Prostacyclin (PGI₂) synthase (PGIS) functions downstream of inducible cyclooxygenase COX-2 in the PGI₂ biosynthetic pathway. Although COX-2 and PGI₂ receptor (IP) are known to be involved in adipogenesis and obesity, the involvement of PGIS has not been fully elucidated. In this study, we examined the role of PGIS in adiposity by using PGIS-deficient mice. Although PGIS deficiency did not affect in vitro adipocyte differentiation, when fed a high-fat diet (HFD), PGIS knockout (KO) mice showed reductions in both body weight gain and epididymal fat mass relative to wild-type (WT) mice. PGIS deficiency might reduce HFD-induced obesity by suppressing PGI₂ production. We further found that additional gene deletion of microsomal prostaglandin (PG) E synthase-1 (mPGES-1), one of the other PG terminal synthases that also functions downstream of COX-2, emphasized the metabolic phenotypes of PGIS-deficient mice. More marked reduction in obesity and improved insulin resistance were observed in PGIS/mPGES-1 double KO (DKO) mice. Since an additive increase in PGF_2α level in epididymal fat was observed in DKO mice, mPGES-1 deficiency might affect adiposity by enhancing the production of PGF_2α. Our immunohistochemical analysis further revealed that in adipose tissues, PGIS was expressed in vascular and stromal cells but not in adipocytes. These results suggested that PGI₂ produced from PGIS-expressed stromal tissues might enhance HFD-induced obesity by acting on IP expressed in adipocytes. The balance of expressions of PG terminal synthases and the subsequent production of prostanoids might be critical for adiposity.

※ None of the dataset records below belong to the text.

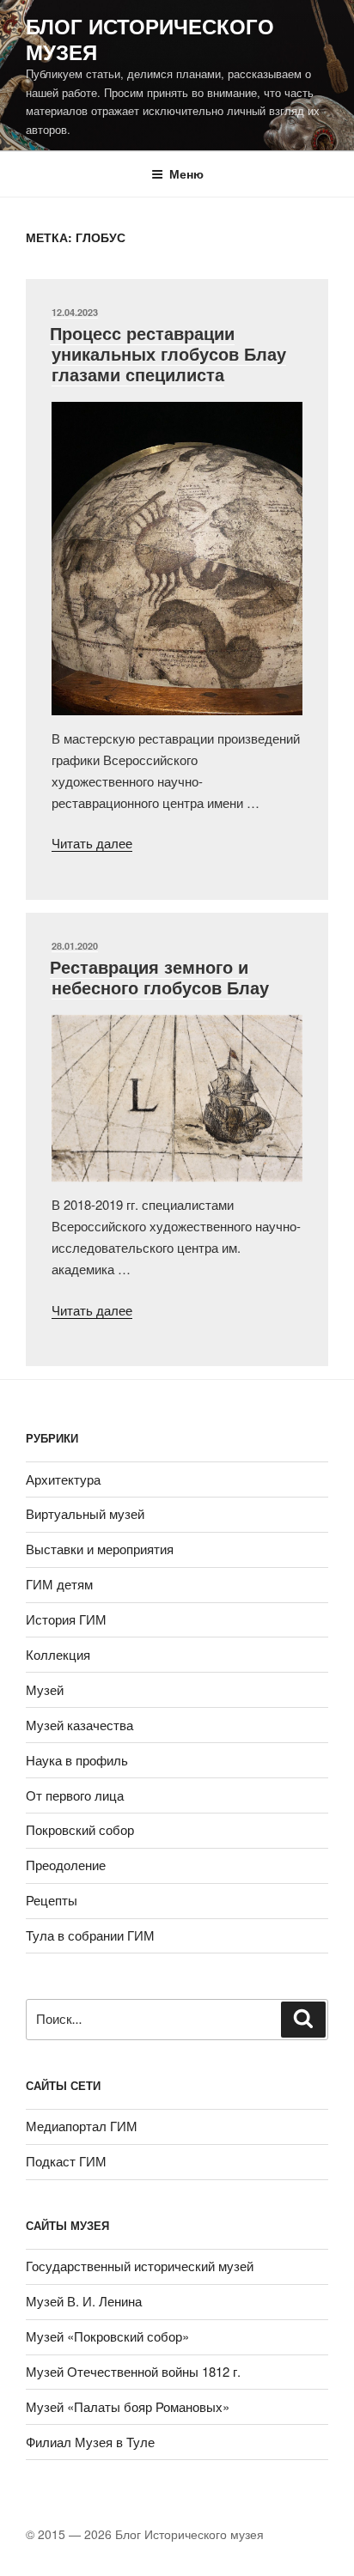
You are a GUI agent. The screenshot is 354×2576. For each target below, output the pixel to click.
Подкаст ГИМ (66, 2161)
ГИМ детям (59, 1584)
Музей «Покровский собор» (107, 2336)
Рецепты (51, 1900)
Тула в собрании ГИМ (90, 1935)
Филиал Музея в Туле (90, 2442)
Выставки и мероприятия (100, 1549)
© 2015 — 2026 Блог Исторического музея (145, 2534)
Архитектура (63, 1479)
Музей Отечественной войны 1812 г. (133, 2371)
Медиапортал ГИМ (81, 2126)
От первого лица (75, 1795)
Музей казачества (79, 1725)
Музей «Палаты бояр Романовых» (127, 2406)
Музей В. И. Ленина (84, 2301)
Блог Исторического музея (150, 38)
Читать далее (92, 843)
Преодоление (66, 1865)
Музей (45, 1689)
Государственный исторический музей (139, 2266)
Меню (186, 173)
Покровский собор (80, 1829)
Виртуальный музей (85, 1513)
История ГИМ (66, 1619)
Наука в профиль (77, 1760)
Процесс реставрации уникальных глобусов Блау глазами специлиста (168, 353)
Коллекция (58, 1654)
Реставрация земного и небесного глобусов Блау (159, 976)
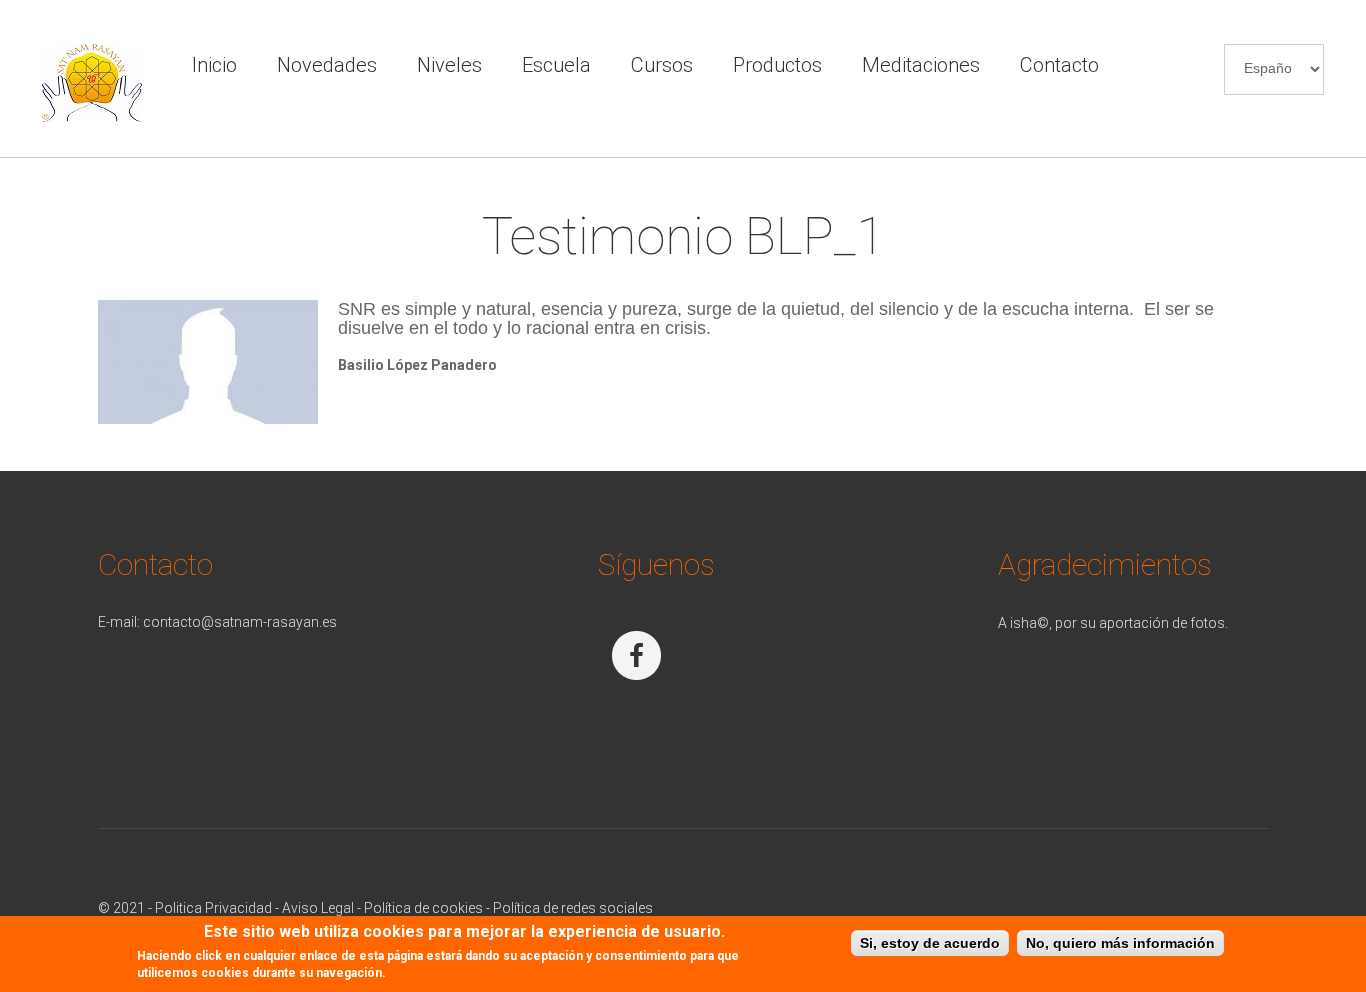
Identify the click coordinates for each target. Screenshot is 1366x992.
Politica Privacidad (213, 908)
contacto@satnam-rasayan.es (240, 622)
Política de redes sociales (573, 908)
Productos (777, 65)
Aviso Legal (318, 908)
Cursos (662, 65)
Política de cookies (423, 908)
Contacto (1059, 65)
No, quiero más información (1120, 943)
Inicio (214, 65)
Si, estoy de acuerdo (930, 943)
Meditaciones (921, 65)
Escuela (556, 65)
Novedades (327, 65)
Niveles (449, 65)
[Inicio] (92, 53)
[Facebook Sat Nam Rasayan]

前列环素 (PGI ₂ ) 合酶 (PGIS) 在 PGI ₂生物合成途径中诱导型环氧合酶 COX-2 的下游发挥作用。尽管已知 COX-2 和 PGI ₂受体 (IP) 参与脂肪生成和肥胖，但 PGIS 的参与尚未完全阐明。在这项研究中，我们通过使用 PGIS 缺陷小鼠来研究 PGIS 在肥胖中的作用。尽管 PGIS 缺乏并不影响体外脂肪细胞分化，但当喂食高脂饮食 (HFD) 时，PGIS 敲除 (KO) 小鼠相对于野生型 (WT) 小鼠，体重增加和附睾脂肪量均减少。 PGIS 缺乏可能通过抑制 PGI ₂的产生来减少 HFD 引起的肥胖。我们进一步发现微粒体前列腺素 (PG) E 合酶-1 (mPGES-1) 的额外基因缺失（另一种 PG 末端合酶，也在 COX-2 下游发挥作用）强调了 PGIS 缺陷小鼠的代谢表型。在 PGIS/mPGES-1 双 KO (DKO) 小鼠中观察到肥胖更显着减少，胰岛素抵抗得到改善。由于在 DKO 小鼠中观察到附睾脂肪中 PGF _2α水平显着增加，因此 mPGES-1 缺乏可能通过增强 PGF _2α的产生来影响肥胖。我们的免疫组织化学分析进一步表明，在脂肪组织中，PGIS 在血管和基质细胞中表达，但在脂肪细胞中不表达。这些结果表明，表达 PGIS 的基质组织产生的 PGI ₂可能通过作用于脂肪细胞中表达的 IP 来增强 HFD 诱导的肥胖。 PG 末端合酶的表达平衡和随后的前列腺素类化合物的产生可能对肥胖至关重要。